• **YOUR TASK**: Whenever the string "agent" appears in a line below, please copy the line out.

§ §

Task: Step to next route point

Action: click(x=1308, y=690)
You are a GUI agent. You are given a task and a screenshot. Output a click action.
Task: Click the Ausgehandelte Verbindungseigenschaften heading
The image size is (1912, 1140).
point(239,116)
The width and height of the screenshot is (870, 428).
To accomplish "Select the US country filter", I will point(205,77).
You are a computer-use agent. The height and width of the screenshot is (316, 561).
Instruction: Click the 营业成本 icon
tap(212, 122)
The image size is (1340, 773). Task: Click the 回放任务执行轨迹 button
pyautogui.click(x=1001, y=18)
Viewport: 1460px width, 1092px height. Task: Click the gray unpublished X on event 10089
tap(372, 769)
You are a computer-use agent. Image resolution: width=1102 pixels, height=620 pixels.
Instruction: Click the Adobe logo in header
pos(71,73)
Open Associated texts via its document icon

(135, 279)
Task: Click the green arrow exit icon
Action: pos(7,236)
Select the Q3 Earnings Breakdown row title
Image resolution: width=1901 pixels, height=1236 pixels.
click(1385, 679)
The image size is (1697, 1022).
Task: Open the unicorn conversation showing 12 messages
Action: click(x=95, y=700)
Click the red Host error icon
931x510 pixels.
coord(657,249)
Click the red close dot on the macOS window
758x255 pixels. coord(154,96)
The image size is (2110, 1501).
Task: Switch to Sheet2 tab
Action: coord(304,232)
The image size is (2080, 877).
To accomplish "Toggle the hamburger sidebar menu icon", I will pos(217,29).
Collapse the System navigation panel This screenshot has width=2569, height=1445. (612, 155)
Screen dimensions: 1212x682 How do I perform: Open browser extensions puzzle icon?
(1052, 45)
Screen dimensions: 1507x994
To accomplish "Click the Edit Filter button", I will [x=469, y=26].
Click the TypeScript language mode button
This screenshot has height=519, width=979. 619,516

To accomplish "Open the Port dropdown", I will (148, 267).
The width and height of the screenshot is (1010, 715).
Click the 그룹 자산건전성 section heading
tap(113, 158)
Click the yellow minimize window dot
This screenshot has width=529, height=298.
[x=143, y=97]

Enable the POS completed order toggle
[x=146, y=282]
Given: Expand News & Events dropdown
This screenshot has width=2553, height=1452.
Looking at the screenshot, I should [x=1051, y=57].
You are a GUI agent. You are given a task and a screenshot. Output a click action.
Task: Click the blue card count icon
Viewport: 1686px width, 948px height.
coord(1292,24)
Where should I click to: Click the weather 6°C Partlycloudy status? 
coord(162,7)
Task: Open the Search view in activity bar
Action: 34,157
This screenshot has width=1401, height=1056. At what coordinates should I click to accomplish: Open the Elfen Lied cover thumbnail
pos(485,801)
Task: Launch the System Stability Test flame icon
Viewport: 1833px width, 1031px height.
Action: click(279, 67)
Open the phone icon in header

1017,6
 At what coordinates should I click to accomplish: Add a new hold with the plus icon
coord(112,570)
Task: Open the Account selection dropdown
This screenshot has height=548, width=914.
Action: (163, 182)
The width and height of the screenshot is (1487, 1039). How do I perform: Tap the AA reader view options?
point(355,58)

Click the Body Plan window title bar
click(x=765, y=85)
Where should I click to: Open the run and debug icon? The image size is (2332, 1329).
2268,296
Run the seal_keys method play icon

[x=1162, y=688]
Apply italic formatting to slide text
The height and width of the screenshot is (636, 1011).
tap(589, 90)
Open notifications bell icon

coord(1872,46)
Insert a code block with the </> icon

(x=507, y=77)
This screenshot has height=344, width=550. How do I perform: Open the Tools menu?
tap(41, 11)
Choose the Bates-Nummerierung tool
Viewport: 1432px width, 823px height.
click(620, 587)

§ §

• **ANSWER**:
You are a GUI agent. You are given a task and a screenshot. Output a click action.
You are a computer-use agent. The height and width of the screenshot is (316, 561).
You are a computer-use agent. Image resolution: width=1102 pixels, height=620 pixels.
You are a GUI agent. You are given a task and a screenshot. Output a click action.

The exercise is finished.